_What is expected:_ The result should be the lines from the one holding "Brick & Mortar (61, 792)" to the final line of the records, retyped exactly.

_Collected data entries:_
========================================================================
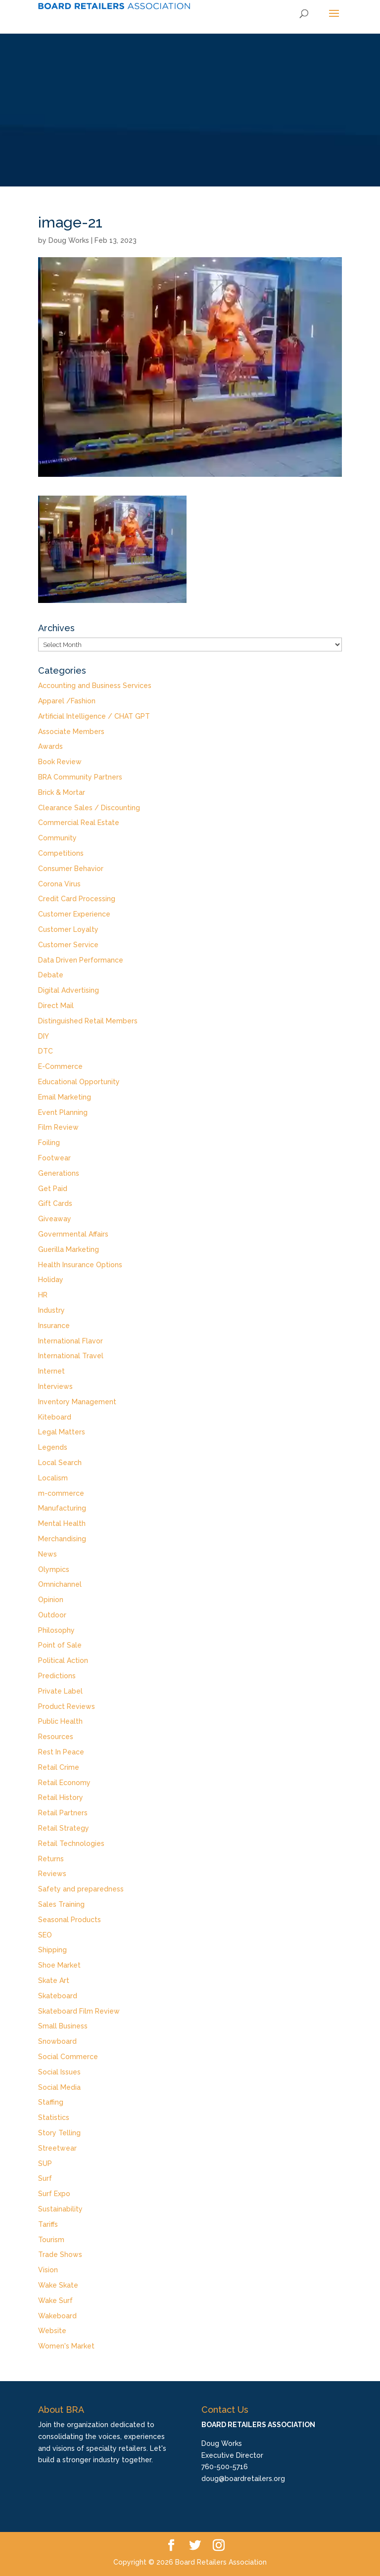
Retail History (60, 1797)
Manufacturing (62, 1508)
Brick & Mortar (61, 792)
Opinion (50, 1600)
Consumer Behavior (70, 869)
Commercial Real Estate (78, 823)
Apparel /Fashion (66, 701)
========================================================================
_Finished task:_
Brick & Mortar (61, 792)
Opinion (50, 1600)
Consumer Behavior (70, 869)
Commercial Real Estate (78, 823)
Apparel /Fashion (66, 701)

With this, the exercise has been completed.